Rewrite the data below as a JSON list of strings, with one string per line and blank lines left out.
-.-.-
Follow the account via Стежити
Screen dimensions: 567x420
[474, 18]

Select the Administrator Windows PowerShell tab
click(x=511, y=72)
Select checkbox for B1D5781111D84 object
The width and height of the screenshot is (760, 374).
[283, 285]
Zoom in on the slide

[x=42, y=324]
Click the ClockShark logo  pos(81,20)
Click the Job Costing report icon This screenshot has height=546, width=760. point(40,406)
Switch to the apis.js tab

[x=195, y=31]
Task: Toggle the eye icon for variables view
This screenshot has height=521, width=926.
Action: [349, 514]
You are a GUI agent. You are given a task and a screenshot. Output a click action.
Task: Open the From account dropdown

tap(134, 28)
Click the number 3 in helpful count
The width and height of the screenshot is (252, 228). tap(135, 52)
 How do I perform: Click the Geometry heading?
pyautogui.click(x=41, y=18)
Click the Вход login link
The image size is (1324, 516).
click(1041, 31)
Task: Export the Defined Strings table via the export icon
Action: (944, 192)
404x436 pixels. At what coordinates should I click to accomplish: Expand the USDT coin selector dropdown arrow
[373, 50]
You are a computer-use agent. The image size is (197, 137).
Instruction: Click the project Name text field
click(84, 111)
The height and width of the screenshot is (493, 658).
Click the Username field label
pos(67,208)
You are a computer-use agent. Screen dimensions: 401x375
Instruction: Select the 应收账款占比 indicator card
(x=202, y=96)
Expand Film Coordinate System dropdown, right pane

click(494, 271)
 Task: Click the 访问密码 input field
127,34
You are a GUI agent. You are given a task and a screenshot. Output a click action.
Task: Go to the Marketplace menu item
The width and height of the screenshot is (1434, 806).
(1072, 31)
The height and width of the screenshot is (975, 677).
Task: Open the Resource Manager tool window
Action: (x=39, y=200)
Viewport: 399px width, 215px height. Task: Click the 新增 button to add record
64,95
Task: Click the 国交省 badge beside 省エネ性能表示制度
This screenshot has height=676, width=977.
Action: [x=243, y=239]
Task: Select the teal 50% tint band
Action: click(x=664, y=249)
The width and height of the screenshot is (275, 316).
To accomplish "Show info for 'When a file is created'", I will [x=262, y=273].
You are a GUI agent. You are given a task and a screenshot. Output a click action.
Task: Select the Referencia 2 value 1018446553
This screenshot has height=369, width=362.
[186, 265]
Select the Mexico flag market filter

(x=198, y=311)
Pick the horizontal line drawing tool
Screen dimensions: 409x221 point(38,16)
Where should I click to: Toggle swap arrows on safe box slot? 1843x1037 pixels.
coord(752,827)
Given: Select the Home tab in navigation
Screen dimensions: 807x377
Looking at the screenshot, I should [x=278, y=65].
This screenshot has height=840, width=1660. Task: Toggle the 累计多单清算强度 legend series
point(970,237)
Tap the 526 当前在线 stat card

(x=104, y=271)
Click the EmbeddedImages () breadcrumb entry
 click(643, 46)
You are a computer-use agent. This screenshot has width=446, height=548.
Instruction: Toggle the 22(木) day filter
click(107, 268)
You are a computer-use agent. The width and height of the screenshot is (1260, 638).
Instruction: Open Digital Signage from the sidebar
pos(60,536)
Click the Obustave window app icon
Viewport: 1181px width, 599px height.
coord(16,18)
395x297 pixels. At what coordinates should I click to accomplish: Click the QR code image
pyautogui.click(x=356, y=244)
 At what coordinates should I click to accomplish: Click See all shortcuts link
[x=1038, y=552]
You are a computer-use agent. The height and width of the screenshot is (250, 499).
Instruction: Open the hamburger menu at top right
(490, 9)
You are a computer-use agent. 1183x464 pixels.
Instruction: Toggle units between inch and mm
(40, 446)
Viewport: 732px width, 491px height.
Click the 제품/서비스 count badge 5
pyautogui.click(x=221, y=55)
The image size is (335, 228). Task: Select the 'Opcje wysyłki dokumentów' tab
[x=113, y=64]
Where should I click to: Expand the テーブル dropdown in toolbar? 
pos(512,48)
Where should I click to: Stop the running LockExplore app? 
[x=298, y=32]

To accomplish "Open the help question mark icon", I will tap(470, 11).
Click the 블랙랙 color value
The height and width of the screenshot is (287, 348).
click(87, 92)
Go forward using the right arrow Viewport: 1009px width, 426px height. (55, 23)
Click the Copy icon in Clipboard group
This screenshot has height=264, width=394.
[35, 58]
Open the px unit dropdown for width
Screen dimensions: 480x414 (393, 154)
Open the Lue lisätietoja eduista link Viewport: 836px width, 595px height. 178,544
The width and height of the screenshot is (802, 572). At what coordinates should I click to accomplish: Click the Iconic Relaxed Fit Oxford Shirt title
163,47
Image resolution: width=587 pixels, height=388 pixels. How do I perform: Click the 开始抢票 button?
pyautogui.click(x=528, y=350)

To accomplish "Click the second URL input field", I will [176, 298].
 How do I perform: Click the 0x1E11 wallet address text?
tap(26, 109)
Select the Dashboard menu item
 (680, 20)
-.-.-
Reply »
[
  "Follow the account via Стежити",
  "Screen dimensions: 567x420",
  "[474, 18]",
  "Select the Administrator Windows PowerShell tab",
  "click(x=511, y=72)",
  "Select checkbox for B1D5781111D84 object",
  "The width and height of the screenshot is (760, 374).",
  "[283, 285]",
  "Zoom in on the slide",
  "[x=42, y=324]",
  "Click the ClockShark logo  pos(81,20)",
  "Click the Job Costing report icon This screenshot has height=546, width=760. point(40,406)",
  "Switch to the apis.js tab",
  "[x=195, y=31]",
  "Task: Toggle the eye icon for variables view",
  "This screenshot has height=521, width=926.",
  "Action: [349, 514]",
  "You are a GUI agent. You are given a task and a screenshot. Output a click action.",
  "Task: Open the From account dropdown",
  "tap(134, 28)",
  "Click the number 3 in helpful count",
  "The width and height of the screenshot is (252, 228). tap(135, 52)",
  " How do I perform: Click the Geometry heading?",
  "pyautogui.click(x=41, y=18)",
  "Click the Вход login link",
  "The image size is (1324, 516).",
  "click(1041, 31)",
  "Task: Export the Defined Strings table via the export icon",
  "Action: (944, 192)",
  "404x436 pixels. At what coordinates should I click to accomplish: Expand the USDT coin selector dropdown arrow",
  "[373, 50]",
  "You are a computer-use agent. The image size is (197, 137).",
  "Instruction: Click the project Name text field",
  "click(84, 111)",
  "The height and width of the screenshot is (493, 658).",
  "Click the Username field label",
  "pos(67,208)",
  "You are a computer-use agent. Screen dimensions: 401x375",
  "Instruction: Select the 应收账款占比 indicator card",
  "(x=202, y=96)",
  "Expand Film Coordinate System dropdown, right pane",
  "click(494, 271)",
  " Task: Click the 访问密码 input field",
  "127,34",
  "You are a GUI agent. You are given a task and a screenshot. Output a click action.",
  "Task: Go to the Marketplace menu item",
  "The width and height of the screenshot is (1434, 806).",
  "(1072, 31)",
  "The height and width of the screenshot is (975, 677).",
  "Task: Open the Resource Manager tool window",
  "Action: (x=39, y=200)",
  "Viewport: 399px width, 215px height. Task: Click the 新增 button to add record",
  "64,95",
  "Task: Click the 国交省 badge beside 省エネ性能表示制度",
  "This screenshot has height=676, width=977.",
  "Action: [x=243, y=239]",
  "Task: Select the teal 50% tint band",
  "Action: click(x=664, y=249)",
  "The width and height of the screenshot is (275, 316).",
  "To accomplish \"Show info for 'When a file is created'\", I will [x=262, y=273].",
  "You are a GUI agent. You are given a task and a screenshot. Output a click action.",
  "Task: Select the Referencia 2 value 1018446553",
  "This screenshot has height=369, width=362.",
  "[186, 265]",
  "Select the Mexico flag market filter",
  "(x=198, y=311)",
  "Pick the horizontal line drawing tool",
  "Screen dimensions: 409x221 point(38,16)",
  "Where should I click to: Toggle swap arrows on safe box slot? 1843x1037 pixels.",
  "coord(752,827)",
  "Given: Select the Home tab in navigation",
  "Screen dimensions: 807x377",
  "Looking at the screenshot, I should [x=278, y=65].",
  "This screenshot has height=840, width=1660. Task: Toggle the 累计多单清算强度 legend series",
  "point(970,237)",
  "Tap the 526 当前在线 stat card",
  "(x=104, y=271)",
  "Click the EmbeddedImages () breadcrumb entry",
  " click(643, 46)",
  "You are a computer-use agent. This screenshot has width=446, height=548.",
  "Instruction: Toggle the 22(木) day filter",
  "click(107, 268)",
  "You are a computer-use agent. The width and height of the screenshot is (1260, 638).",
  "Instruction: Open Digital Signage from the sidebar",
  "pos(60,536)",
  "Click the Obustave window app icon",
  "Viewport: 1181px width, 599px height.",
  "coord(16,18)",
  "395x297 pixels. At what coordinates should I click to accomplish: Click the QR code image",
  "pyautogui.click(x=356, y=244)",
  " At what coordinates should I click to accomplish: Click See all shortcuts link",
  "[x=1038, y=552]",
  "You are a computer-use agent. The height and width of the screenshot is (250, 499).",
  "Instruction: Open the hamburger menu at top right",
  "(490, 9)",
  "You are a computer-use agent. 1183x464 pixels.",
  "Instruction: Toggle units between inch and mm",
  "(40, 446)",
  "Viewport: 732px width, 491px height.",
  "Click the 제품/서비스 count badge 5",
  "pyautogui.click(x=221, y=55)",
  "The image size is (335, 228). Task: Select the 'Opcje wysyłki dokumentów' tab",
  "[x=113, y=64]",
  "Where should I click to: Expand the テーブル dropdown in toolbar? ",
  "pos(512,48)",
  "Where should I click to: Stop the running LockExplore app? ",
  "[x=298, y=32]",
  "To accomplish \"Open the help question mark icon\", I will tap(470, 11).",
  "Click the 블랙랙 color value",
  "The height and width of the screenshot is (287, 348).",
  "click(87, 92)",
  "Go forward using the right arrow Viewport: 1009px width, 426px height. (55, 23)",
  "Click the Copy icon in Clipboard group",
  "This screenshot has height=264, width=394.",
  "[35, 58]",
  "Open the px unit dropdown for width",
  "Screen dimensions: 480x414 (393, 154)",
  "Open the Lue lisätietoja eduista link Viewport: 836px width, 595px height. 178,544",
  "The width and height of the screenshot is (802, 572). At what coordinates should I click to accomplish: Click the Iconic Relaxed Fit Oxford Shirt title",
  "163,47",
  "Image resolution: width=587 pixels, height=388 pixels. How do I perform: Click the 开始抢票 button?",
  "pyautogui.click(x=528, y=350)",
  "To accomplish \"Click the second URL input field\", I will [176, 298].",
  " How do I perform: Click the 0x1E11 wallet address text?",
  "tap(26, 109)",
  "Select the Dashboard menu item",
  " (680, 20)"
]